# list of Halloween related music



## Criptor (Oct 1, 2008)

Here's a list of my songs I have for the halloween season for my ipod. 

http://www.allaccess.com/forum/viewtopic.php?f=25&t=28676&sid=d32c68242ebac26a4f326b5feca036c6

anyone have any more I should get. please note I also have the midnight syndicate albums as well.


----------



## DexterSinister (Aug 13, 2011)

That's a pretty thorough list.

You've already got some artists that I would suggest, but not some of their songs.
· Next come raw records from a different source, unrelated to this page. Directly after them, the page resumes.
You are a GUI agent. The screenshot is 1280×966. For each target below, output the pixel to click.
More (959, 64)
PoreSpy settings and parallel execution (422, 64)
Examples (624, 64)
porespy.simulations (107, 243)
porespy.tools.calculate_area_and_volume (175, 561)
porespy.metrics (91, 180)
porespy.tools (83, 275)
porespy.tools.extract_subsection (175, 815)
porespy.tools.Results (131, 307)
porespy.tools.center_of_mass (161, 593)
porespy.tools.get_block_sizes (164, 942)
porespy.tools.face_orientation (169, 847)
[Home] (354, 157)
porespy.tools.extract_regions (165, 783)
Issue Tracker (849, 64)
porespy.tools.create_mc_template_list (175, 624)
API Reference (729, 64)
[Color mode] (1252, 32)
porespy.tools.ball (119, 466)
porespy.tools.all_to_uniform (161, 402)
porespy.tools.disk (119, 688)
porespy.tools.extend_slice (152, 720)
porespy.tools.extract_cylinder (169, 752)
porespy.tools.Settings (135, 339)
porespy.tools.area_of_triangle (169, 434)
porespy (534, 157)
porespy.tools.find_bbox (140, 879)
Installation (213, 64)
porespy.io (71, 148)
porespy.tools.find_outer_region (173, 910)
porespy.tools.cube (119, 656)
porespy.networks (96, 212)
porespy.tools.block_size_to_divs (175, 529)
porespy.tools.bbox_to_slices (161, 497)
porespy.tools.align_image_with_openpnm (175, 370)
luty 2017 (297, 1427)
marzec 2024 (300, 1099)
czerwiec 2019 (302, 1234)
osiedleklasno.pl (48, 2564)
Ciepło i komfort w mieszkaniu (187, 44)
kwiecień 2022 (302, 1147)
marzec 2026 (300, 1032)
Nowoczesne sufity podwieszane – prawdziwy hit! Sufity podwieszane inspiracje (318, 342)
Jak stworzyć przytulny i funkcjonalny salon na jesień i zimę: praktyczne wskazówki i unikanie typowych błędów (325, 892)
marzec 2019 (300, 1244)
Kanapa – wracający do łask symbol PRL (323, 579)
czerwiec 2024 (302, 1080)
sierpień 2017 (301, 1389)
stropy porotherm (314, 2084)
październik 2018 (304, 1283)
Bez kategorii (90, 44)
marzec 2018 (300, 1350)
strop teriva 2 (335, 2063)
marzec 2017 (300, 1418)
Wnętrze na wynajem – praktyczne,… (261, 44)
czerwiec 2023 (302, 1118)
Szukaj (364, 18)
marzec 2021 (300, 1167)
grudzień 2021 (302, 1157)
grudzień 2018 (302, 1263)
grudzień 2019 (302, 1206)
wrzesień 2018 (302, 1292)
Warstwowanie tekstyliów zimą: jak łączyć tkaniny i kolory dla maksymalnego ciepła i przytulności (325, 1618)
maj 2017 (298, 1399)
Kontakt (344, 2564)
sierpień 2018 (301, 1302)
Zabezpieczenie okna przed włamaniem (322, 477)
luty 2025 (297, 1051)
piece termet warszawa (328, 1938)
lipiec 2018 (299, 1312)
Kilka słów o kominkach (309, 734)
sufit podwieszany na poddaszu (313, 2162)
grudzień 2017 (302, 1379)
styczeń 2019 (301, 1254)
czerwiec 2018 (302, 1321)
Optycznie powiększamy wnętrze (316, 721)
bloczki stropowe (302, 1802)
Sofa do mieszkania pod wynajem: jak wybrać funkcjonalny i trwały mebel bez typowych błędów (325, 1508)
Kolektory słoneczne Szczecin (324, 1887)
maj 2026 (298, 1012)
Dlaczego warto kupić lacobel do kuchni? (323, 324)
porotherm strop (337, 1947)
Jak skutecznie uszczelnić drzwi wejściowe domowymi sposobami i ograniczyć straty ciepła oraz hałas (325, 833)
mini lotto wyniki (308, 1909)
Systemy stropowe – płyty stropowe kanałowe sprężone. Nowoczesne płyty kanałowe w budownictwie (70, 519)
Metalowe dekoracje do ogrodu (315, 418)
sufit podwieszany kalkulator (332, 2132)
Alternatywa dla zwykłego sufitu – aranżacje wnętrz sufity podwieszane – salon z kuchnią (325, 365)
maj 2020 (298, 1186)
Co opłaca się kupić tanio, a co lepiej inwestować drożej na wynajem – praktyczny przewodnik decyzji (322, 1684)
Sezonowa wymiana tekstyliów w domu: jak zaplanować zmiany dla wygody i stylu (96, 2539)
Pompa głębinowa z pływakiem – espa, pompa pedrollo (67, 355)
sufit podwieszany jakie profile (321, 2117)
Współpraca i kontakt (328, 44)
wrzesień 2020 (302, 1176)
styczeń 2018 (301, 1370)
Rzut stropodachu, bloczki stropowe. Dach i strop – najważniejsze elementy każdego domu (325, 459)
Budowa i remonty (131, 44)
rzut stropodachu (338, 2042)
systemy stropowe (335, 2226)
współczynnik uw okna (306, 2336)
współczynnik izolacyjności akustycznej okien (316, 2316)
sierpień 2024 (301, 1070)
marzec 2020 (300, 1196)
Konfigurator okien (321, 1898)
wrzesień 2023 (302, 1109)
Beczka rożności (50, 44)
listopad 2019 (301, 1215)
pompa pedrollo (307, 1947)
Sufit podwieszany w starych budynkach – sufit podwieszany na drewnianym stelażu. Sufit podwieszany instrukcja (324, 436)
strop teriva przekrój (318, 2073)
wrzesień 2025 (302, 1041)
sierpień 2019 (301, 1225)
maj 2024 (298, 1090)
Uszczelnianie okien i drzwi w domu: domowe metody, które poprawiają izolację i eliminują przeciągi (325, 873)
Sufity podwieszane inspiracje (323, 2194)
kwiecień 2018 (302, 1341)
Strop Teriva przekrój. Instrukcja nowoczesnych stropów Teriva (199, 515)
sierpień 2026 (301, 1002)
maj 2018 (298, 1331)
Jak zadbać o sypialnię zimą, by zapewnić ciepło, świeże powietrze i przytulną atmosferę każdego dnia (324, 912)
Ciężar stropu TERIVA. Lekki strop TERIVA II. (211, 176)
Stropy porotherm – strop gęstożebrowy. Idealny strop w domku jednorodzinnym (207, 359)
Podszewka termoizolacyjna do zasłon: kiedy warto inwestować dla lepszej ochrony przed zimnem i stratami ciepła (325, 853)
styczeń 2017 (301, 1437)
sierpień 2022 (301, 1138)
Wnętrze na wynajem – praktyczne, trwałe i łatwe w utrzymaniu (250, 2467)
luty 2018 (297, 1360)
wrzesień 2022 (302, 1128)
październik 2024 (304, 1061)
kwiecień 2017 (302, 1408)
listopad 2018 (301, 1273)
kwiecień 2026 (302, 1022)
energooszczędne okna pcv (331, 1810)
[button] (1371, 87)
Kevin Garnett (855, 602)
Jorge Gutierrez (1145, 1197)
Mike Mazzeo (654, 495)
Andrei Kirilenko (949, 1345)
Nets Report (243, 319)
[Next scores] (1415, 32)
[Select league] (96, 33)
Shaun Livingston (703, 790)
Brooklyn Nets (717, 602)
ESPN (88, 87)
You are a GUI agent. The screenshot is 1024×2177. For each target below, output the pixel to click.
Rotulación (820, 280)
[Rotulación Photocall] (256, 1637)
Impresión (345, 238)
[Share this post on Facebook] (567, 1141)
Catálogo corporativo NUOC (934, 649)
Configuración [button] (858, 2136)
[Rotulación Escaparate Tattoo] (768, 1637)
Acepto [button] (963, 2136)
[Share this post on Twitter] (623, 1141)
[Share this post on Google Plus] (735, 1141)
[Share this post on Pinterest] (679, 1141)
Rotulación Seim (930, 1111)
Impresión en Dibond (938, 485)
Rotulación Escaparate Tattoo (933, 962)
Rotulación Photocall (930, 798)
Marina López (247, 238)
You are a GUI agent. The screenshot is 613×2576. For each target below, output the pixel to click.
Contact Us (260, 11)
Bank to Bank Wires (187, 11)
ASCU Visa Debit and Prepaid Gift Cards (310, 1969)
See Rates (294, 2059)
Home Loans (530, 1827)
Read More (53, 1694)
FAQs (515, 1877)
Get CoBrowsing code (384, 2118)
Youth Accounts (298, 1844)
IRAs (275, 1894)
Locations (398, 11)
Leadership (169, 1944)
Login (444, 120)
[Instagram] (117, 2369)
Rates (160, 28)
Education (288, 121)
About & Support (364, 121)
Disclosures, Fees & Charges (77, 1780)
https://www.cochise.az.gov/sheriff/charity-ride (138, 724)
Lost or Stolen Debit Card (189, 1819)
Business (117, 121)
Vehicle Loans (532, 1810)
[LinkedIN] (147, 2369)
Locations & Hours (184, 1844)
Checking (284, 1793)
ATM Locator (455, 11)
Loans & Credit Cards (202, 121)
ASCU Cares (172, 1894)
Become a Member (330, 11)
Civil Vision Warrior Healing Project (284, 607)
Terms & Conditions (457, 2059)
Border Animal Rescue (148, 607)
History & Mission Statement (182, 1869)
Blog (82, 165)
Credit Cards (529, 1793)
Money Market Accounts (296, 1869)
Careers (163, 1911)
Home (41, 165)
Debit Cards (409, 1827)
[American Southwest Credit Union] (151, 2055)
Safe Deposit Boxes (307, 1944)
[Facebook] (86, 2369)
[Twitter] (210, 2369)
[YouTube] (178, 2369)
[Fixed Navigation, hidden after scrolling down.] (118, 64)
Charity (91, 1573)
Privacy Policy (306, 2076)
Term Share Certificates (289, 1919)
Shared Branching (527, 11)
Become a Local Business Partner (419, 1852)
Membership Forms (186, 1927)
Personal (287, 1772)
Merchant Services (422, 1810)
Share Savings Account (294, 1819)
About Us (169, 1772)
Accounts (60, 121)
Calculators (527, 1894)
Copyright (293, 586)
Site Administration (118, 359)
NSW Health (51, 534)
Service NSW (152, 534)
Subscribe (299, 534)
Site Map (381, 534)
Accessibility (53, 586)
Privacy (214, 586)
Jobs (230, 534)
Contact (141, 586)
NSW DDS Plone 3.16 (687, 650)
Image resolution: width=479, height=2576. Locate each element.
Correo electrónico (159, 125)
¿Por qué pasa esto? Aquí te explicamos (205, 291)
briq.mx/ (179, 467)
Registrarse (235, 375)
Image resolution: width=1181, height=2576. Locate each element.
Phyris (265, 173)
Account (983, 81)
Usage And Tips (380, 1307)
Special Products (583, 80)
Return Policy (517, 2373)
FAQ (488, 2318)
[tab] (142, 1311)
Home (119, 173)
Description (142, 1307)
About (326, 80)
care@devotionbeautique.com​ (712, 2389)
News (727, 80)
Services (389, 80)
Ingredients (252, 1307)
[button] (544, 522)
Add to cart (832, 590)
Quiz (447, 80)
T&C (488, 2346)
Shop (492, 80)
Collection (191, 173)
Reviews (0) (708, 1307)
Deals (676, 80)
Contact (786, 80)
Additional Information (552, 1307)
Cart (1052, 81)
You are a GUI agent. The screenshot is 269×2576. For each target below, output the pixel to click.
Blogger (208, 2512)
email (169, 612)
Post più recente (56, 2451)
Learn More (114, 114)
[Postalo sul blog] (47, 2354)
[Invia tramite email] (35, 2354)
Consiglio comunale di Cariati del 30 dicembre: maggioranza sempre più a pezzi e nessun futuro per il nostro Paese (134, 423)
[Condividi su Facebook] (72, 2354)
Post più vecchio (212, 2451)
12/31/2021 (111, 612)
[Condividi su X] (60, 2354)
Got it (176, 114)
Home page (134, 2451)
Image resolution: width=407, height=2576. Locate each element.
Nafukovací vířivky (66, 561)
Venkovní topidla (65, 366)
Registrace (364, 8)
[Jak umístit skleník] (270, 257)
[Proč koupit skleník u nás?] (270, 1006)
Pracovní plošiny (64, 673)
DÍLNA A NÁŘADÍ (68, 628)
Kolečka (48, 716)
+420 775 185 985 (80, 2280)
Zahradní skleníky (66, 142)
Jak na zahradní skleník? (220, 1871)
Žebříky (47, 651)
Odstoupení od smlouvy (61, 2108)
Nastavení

Danny Elfman: Sucker for Mystery

Oingo-Boingo: Who Do You Want to be Today, Nothing Bad Ever Happens, Nothing to Fear

Reverend Horton Heat: The Devil's Chasing Me, Loaded Gun


----------



## Blarghity (Sep 2, 2012)

Helloween: Dr. Stein. 

Yeah, it's metal, sure, it isn't scary, but it's a hilarious take on Franekstein.


----------



## xxnick0424 (Jul 17, 2011)

I Miss You - blink-182


----------



## napieram12 (Oct 18, 2010)

Dio 'Dream Evil'
Iron Maiden 'Number of the Beast'
The Outlaws "ghost Riders in the Sky' -you could also go with the Johnny Cash version on this one

looks like you've yougot it coverd otherwise


----------



## LaurynIpsum (Aug 28, 2012)

Here are songs I had on my Halloween play list last year that don't seem to be on your list

Siouxsie and the Banshees : Peek-A-Boo
Skinny Puppy : Blood on the Wall
The Damned : Dr Jekyll and Mr Hyde
The Cruxshadows : Monsters
Sisters of Mercy : Lucretia My Reflection
Danny Elfman : Come Along (from "Little Demons")
Danny Elfman : The Cat is Dead (from "Little Demons"
Nick Cave and the Bad Seeds : Song of Joy
Nick Cave and the Bad Seeds : The Curse of Millhaven
Rodrigo y Gabriella : Oogie Boogie's Song (Nightmare revisited)
Plain White T's : Poor Jack (Nightmare revisited)
Tiger Army : Oogie Boogie's Song (bonus track Nightmare revisited)
Jeremy Messersmith : Organ Donor
Windows to Sky : The Haunted Mansion - Grim Grinning Ghosts


----------